Task statement: The required output is an exact restatement of the lines, starting with the one that contains "Task: Click the forward navigation arrow" and finishing with the last line of the listing. It contains no pictures.

Records for this task:
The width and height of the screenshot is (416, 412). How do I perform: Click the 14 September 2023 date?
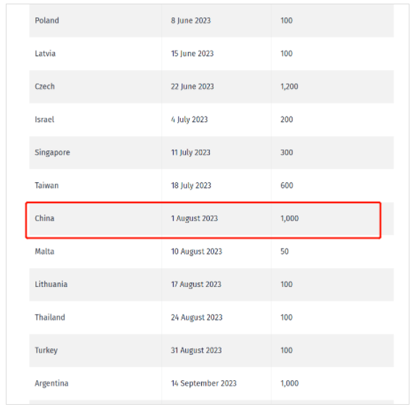[203, 383]
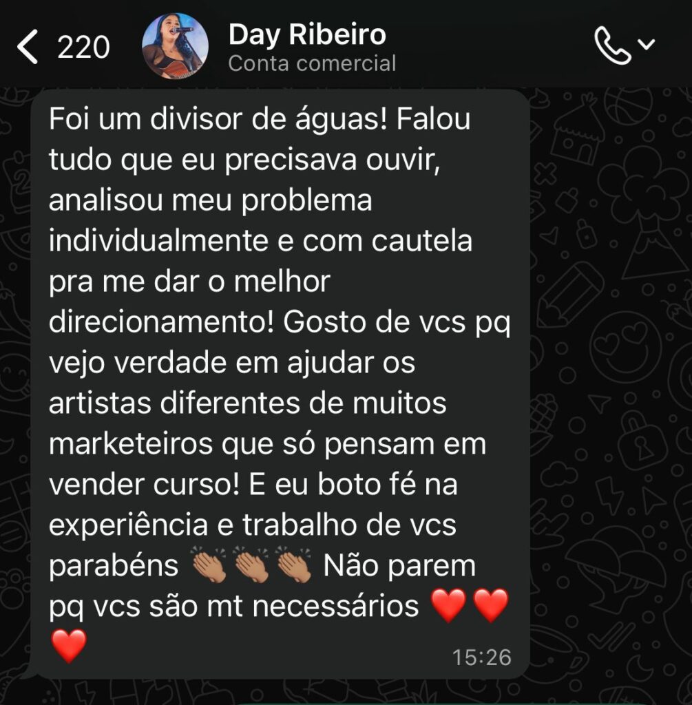
Task: Open contact info via Day Ribeiro name
Action: 307,35
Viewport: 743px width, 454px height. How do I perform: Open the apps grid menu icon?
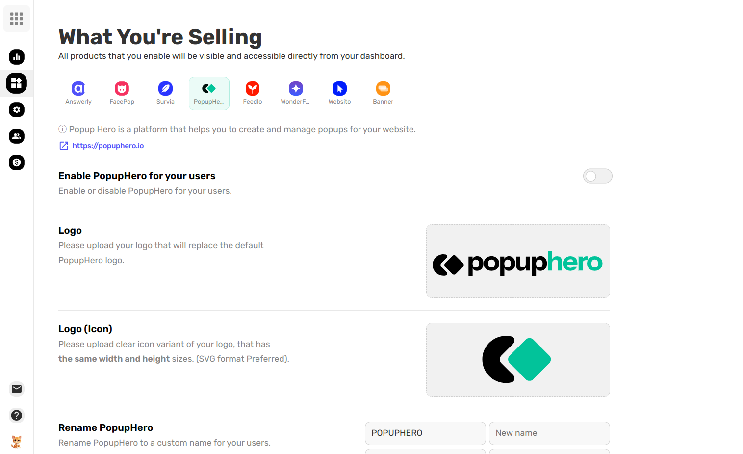pyautogui.click(x=17, y=19)
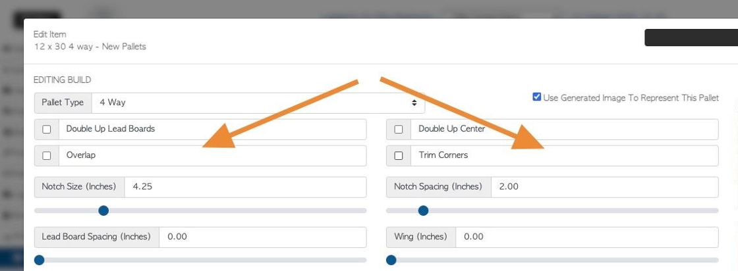Uncheck Use Generated Image To Represent This Pallet
This screenshot has width=738, height=271.
pyautogui.click(x=536, y=97)
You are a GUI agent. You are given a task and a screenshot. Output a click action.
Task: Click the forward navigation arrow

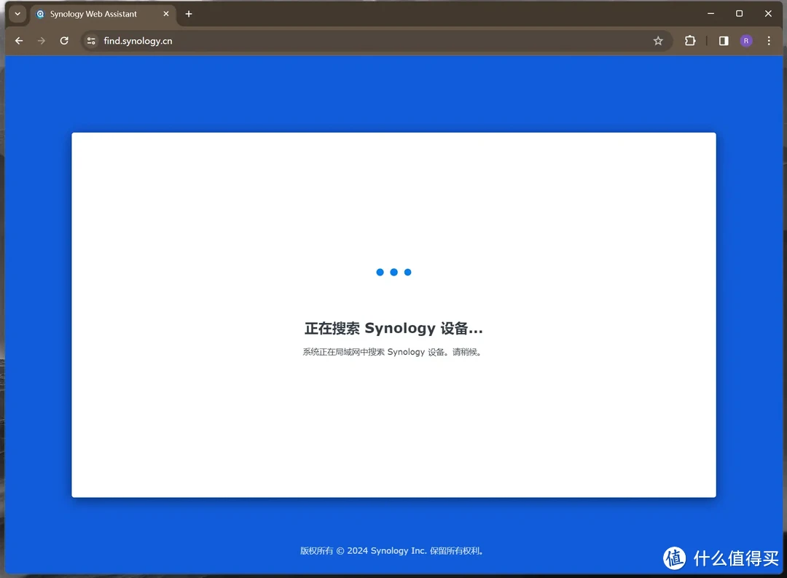pyautogui.click(x=41, y=41)
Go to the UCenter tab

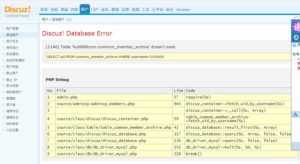[183, 10]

Answer for the task:
Task: Click the forward navigation arrow

pyautogui.click(x=41, y=41)
Go to the UCenter tab

[183, 10]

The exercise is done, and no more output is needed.